[ofiwg] send/recv "credits"

Hefty, Sean sean.hefty at intel.com
Mon Sep 29 10:51:51 PDT 2014

> Then you go from
> if (have_sent < can_send) {
>   post()
> }
> To:
> if (failed_send) {
>   if (post(failed_send) == EGAIN)
>       return ...
> if (post(cur_send) == EGAIN)
>   failed_send = cur_send

EAGAIN behaves similar to what an app would need to do if they were using sockets.  I would expect code similar to this:

if (queue_empty()) {
	ret = post(op);
	if (ret == -EAGAIN)

If the app needs to track flow control manually, that's a separate issue than the 'credit' discussion being addressed.  I'm trying to handle the case where the send queue is no longer a fixed size that accepts exactly N requests.  ("Credits" is not the right term here.)

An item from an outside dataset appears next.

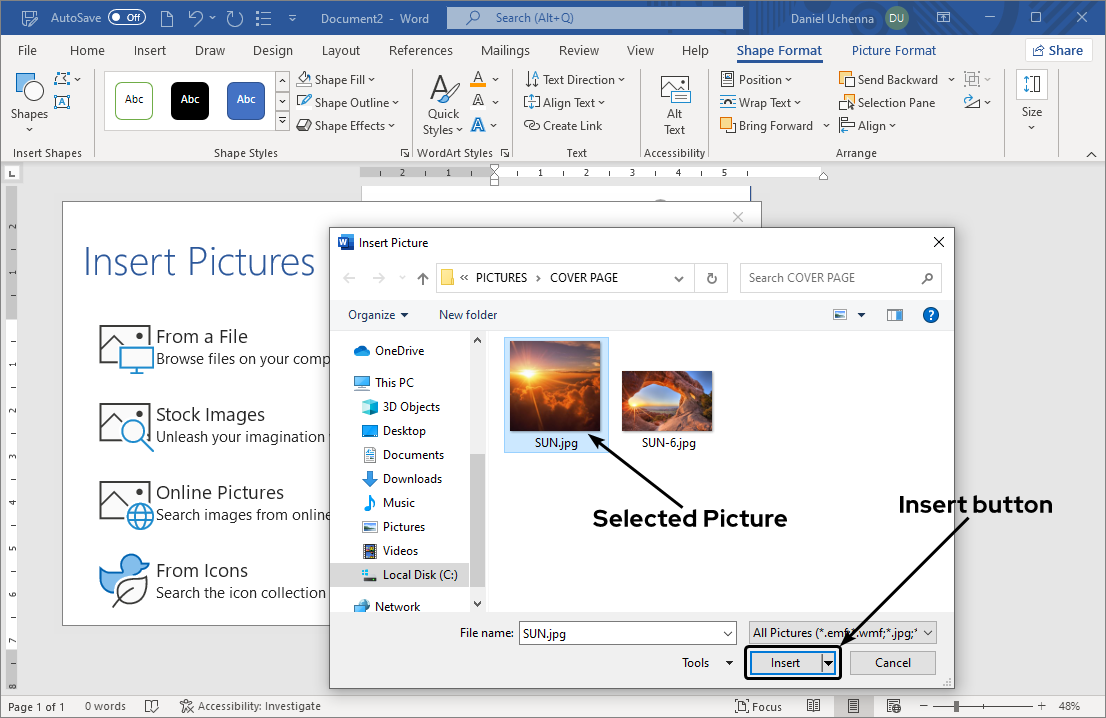
Task: Open the Organize menu
Action: (x=378, y=315)
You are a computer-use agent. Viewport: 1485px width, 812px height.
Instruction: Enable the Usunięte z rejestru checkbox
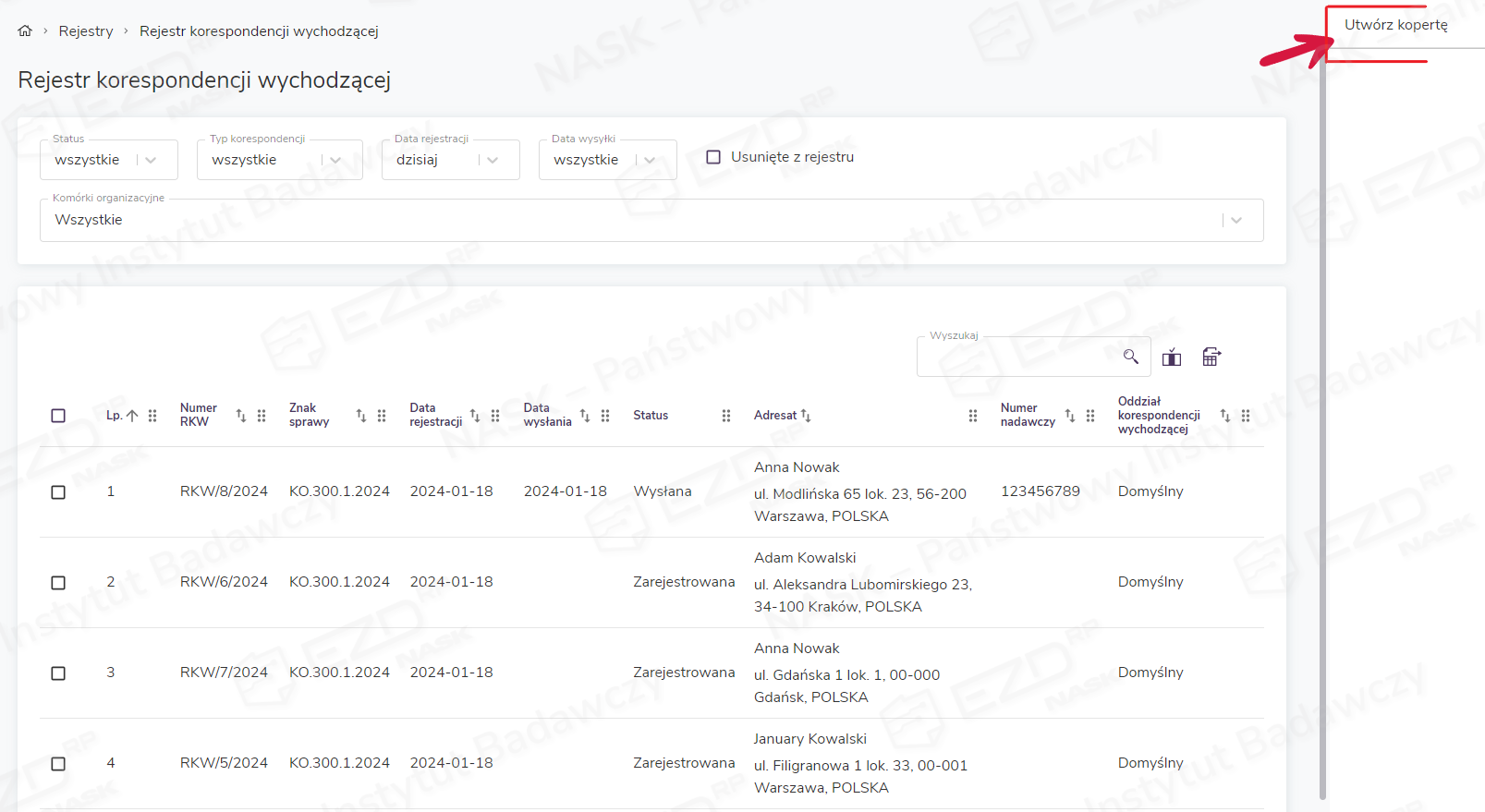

Independent from EAGAIN, Does the op_size / iov_size / op_alignment proposal work for apps that want to track send queue usage separate from the provider's tracking?

> I'm sort of confused here, introducing hidden flow control is a
> middleware function - libfabric will need its own private frame
> structure to make that work portably. Is that the intent?

Flow control currently isn't defined within libfabric.  The intent is to expose whatever flow control mechanism a low-level provider (on that sits directly on hardware) may support, but also enable high-level providers that may implement improved flow control support.

A high-level provider may extend the capabilities in other ways, such as adding support for tag matching, expanding atomics, supporting larger message sizes, etc.  So that every app that does need these features doesn't need to implement everything.  Libfabric can layer directly over the HW, or above an abstraction layer, such as PSM or MXM.  Eventually the hope is that HW provides additional capabilities that an app can take advantage of without the apps always needing to change every time every vendor decides to expose some new feature.

> > Actually, a completion queue may use variable sized entries as well.
> It doesn't seem something like that could exist without a hidden
> on-the-wire flow control scheme of some sort (like RNR ACK).
> We already basically have that requirement for many SRQ and XRC type
> applications, so it isn't really a new thing.

I didn't think SRQ or XRC protect against overrunning the remote CQ.